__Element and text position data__
#####
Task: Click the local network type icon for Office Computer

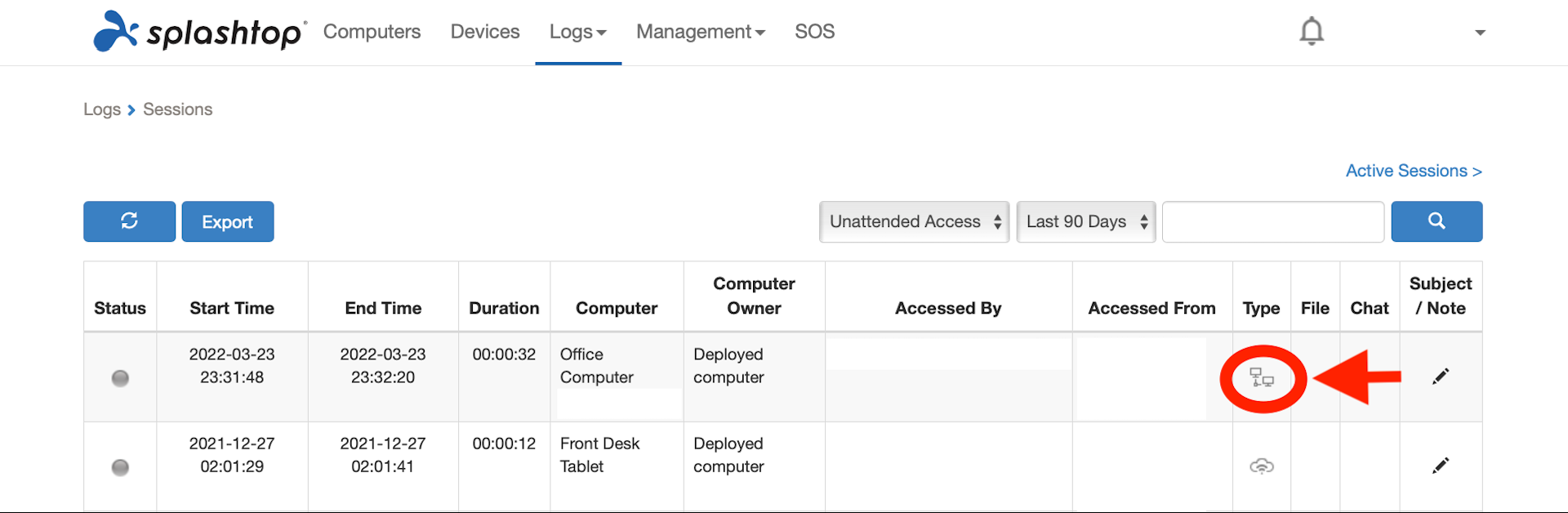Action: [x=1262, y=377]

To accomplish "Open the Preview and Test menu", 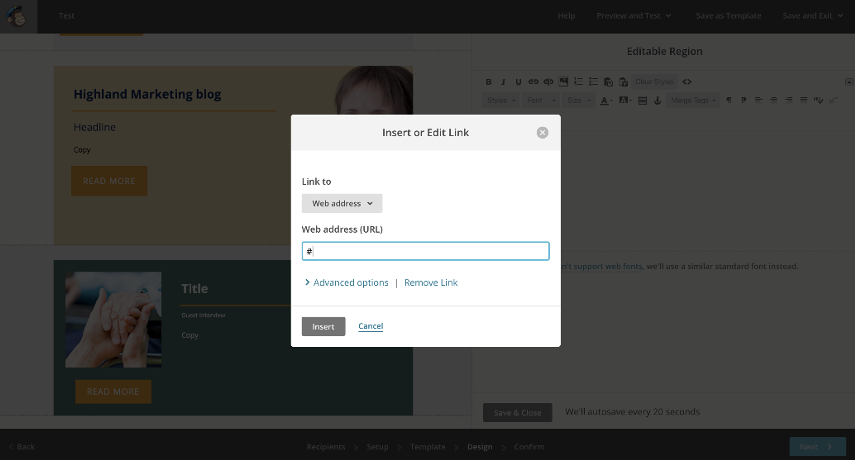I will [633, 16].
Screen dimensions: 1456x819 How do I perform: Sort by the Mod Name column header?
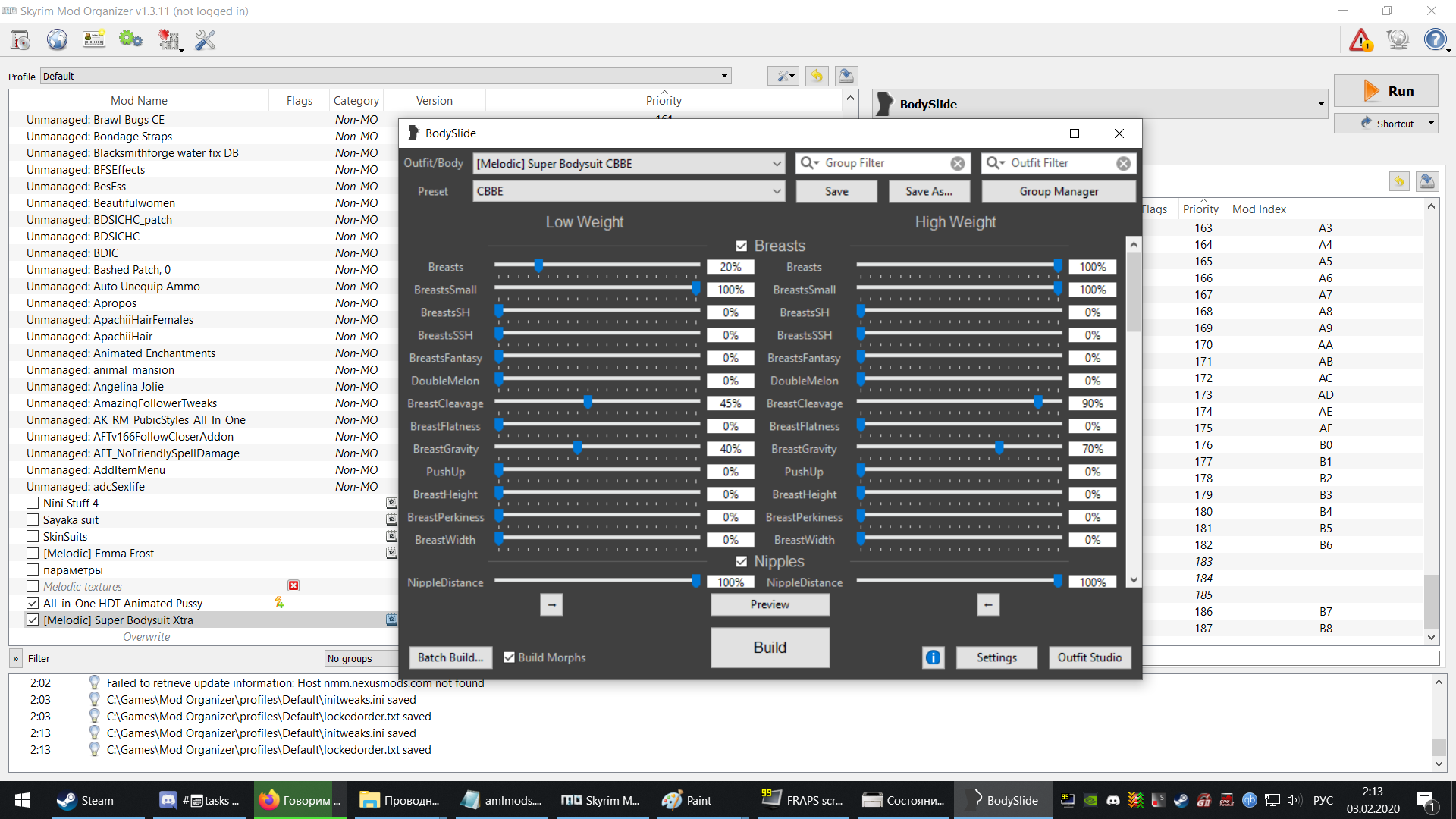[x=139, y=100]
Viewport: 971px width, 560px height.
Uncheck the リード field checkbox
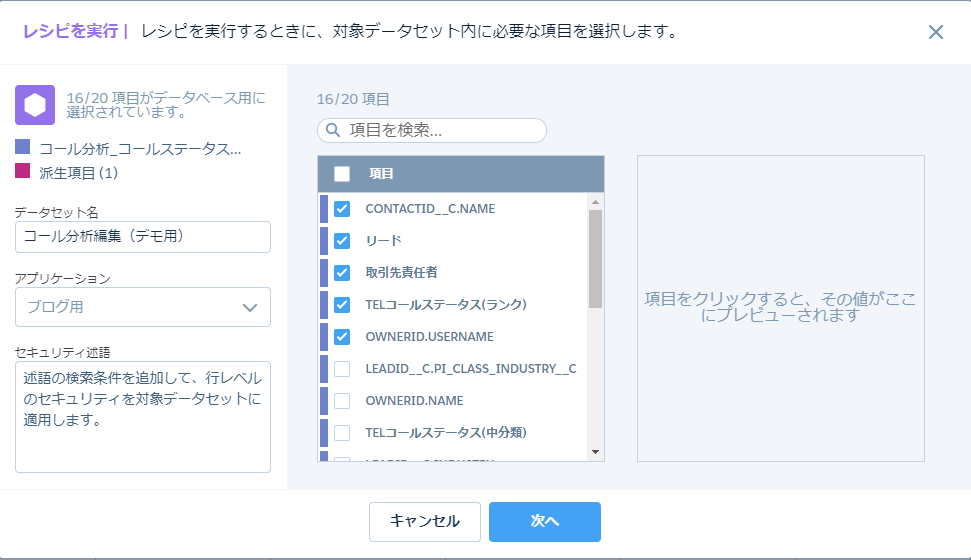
#####
__TASK INSTRUCTIONS__
Count how many lines of the listing above contain the string "Screen", treating uppercase and lowercase as different. Reply with the number alone.

__OUTPUT__
1